Precisely the lines from the one with "Instruction: Click defendant 上海邻鹿电器有限公司" through the end of the data, both included, must make up the response, each restated word for word.

▸ Supplied material:
-------
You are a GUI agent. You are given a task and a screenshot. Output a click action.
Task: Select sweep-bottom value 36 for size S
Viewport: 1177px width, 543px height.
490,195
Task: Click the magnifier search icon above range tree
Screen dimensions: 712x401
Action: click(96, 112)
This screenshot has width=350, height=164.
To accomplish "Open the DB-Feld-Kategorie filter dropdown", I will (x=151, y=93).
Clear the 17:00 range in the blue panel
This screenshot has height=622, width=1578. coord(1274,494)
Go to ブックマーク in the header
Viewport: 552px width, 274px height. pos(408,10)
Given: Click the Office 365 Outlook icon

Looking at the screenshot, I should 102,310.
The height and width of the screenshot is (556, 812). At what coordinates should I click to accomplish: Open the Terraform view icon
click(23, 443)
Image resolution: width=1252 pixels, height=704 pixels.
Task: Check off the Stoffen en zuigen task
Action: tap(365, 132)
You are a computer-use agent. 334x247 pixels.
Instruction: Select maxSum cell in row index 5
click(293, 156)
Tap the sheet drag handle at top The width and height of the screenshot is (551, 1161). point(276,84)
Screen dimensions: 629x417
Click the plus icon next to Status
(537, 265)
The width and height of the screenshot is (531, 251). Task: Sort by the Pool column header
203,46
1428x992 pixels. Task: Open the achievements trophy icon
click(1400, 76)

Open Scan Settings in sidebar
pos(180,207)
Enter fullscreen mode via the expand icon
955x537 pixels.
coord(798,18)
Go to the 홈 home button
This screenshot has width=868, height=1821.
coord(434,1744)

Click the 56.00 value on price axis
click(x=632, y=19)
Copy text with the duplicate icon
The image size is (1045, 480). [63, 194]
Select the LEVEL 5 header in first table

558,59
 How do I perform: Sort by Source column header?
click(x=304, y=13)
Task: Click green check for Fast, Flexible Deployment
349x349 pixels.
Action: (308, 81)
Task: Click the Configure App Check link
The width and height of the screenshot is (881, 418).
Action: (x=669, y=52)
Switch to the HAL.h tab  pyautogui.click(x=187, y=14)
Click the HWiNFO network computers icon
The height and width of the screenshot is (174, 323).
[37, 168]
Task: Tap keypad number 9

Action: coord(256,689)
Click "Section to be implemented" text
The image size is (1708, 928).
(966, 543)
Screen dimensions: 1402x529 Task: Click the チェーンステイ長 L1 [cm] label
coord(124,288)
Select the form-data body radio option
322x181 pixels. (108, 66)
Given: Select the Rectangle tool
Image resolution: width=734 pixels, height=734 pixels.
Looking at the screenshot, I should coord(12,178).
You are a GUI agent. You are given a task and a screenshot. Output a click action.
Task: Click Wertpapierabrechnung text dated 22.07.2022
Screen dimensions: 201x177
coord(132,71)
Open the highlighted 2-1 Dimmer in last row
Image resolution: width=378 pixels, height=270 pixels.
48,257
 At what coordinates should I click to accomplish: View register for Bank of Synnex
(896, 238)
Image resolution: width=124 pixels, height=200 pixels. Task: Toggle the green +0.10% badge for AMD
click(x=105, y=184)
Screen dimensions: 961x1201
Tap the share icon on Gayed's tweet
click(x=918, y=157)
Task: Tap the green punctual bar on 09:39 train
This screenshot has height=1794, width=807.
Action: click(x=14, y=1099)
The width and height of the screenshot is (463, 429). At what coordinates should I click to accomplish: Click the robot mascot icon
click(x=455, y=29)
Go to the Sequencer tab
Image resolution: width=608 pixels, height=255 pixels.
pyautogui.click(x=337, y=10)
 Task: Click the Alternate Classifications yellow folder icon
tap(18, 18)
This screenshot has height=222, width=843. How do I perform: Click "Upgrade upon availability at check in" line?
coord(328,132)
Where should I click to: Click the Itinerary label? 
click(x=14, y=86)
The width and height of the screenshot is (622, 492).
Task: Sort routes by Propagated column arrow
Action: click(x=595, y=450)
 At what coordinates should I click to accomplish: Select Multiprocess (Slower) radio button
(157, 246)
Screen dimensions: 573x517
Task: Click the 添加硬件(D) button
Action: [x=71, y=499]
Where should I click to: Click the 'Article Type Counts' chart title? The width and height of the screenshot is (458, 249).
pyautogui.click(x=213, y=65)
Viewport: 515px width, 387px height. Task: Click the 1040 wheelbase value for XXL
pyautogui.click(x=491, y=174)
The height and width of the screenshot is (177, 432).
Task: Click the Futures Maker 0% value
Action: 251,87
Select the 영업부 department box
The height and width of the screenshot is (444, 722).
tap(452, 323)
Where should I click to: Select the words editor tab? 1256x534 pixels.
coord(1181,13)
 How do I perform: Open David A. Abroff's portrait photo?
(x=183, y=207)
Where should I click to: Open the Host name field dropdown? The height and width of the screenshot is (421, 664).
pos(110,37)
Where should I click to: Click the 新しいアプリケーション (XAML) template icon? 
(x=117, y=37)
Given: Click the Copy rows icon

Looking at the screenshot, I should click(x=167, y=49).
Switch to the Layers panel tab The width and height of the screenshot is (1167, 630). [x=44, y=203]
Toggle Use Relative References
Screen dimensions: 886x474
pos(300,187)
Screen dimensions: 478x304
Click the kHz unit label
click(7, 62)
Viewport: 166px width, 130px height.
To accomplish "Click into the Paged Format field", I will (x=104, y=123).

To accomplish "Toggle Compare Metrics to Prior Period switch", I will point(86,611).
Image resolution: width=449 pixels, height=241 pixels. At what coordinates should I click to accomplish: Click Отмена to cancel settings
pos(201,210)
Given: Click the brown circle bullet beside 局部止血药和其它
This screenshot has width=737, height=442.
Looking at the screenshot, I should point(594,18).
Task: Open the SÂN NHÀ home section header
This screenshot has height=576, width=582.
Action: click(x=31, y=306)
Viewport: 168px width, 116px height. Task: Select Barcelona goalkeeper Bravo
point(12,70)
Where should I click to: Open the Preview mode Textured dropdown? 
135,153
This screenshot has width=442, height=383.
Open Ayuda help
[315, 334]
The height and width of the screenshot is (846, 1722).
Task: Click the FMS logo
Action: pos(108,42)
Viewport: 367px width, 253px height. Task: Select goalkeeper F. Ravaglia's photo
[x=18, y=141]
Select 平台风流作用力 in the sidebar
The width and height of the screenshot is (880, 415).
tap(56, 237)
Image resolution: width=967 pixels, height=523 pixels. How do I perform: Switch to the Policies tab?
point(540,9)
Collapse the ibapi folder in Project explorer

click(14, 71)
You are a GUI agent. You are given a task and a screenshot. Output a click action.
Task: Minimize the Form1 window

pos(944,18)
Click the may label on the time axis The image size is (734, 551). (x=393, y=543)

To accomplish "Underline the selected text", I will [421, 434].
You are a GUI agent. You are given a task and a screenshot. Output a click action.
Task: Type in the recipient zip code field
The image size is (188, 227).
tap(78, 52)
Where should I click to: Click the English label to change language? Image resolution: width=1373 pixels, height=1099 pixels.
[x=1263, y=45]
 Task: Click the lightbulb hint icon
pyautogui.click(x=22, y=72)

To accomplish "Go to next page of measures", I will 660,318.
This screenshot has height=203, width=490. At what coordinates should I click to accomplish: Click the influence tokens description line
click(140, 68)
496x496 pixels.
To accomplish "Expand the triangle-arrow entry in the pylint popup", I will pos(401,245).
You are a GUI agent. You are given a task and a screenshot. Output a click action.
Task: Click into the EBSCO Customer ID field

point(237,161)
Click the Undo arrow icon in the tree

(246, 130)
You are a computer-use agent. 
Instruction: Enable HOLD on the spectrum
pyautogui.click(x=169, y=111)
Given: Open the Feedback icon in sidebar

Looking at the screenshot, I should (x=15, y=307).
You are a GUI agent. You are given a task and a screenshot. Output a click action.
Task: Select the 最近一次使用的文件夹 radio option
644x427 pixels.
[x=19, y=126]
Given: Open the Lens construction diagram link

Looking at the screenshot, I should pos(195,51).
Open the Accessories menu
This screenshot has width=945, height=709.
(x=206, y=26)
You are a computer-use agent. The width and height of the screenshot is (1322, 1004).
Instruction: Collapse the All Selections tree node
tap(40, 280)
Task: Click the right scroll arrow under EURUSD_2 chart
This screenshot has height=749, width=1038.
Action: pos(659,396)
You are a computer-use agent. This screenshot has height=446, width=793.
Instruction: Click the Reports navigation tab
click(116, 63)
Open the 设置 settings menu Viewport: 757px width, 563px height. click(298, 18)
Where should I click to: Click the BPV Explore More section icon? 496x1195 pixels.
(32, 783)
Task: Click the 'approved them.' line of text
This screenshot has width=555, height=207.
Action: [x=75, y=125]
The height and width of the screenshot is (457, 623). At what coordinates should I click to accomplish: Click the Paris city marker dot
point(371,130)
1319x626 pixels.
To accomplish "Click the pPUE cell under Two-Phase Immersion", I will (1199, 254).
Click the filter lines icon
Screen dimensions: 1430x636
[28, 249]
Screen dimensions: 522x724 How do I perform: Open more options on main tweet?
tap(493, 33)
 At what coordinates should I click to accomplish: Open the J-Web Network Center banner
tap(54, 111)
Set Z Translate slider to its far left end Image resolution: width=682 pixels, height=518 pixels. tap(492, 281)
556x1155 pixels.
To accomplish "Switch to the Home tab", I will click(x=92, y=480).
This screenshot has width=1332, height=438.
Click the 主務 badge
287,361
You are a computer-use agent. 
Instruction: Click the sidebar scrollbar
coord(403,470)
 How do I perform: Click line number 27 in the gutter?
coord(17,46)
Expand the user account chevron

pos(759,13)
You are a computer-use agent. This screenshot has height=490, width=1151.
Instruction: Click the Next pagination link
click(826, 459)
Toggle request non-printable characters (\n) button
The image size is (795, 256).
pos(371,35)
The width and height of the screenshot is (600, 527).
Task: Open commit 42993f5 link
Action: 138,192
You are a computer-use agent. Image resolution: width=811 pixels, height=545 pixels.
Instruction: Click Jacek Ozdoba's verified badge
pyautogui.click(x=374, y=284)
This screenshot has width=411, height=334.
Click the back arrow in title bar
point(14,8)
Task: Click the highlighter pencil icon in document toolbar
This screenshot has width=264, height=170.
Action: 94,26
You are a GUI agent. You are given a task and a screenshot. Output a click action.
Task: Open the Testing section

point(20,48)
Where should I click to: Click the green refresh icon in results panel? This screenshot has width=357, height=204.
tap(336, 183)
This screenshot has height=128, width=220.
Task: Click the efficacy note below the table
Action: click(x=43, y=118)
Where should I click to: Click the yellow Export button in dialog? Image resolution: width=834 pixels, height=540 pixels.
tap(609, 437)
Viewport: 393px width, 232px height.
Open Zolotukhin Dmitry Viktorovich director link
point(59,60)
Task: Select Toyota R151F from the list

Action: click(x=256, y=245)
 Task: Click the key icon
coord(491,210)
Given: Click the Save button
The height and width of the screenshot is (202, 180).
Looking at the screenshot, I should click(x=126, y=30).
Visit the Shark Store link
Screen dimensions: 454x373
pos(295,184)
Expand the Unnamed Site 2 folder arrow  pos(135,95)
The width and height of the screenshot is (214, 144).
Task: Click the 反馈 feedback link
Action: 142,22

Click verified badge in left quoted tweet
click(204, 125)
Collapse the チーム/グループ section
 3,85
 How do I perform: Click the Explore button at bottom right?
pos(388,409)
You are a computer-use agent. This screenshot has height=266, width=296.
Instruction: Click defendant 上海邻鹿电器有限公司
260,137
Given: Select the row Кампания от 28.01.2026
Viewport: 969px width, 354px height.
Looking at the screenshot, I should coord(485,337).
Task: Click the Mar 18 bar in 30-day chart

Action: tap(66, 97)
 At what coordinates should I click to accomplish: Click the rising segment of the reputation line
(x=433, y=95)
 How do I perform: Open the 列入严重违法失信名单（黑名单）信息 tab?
-------
▸ Result of the task:
Instruction: Click defendant 上海邻鹿电器有限公司
260,137
Given: Select the row Кампания от 28.01.2026
Viewport: 969px width, 354px height.
Looking at the screenshot, I should coord(485,337).
Task: Click the Mar 18 bar in 30-day chart

Action: tap(66, 97)
 At what coordinates should I click to accomplish: Click the rising segment of the reputation line
(x=433, y=95)
 How do I perform: Open the 列入严重违法失信名单（黑名单）信息 tab?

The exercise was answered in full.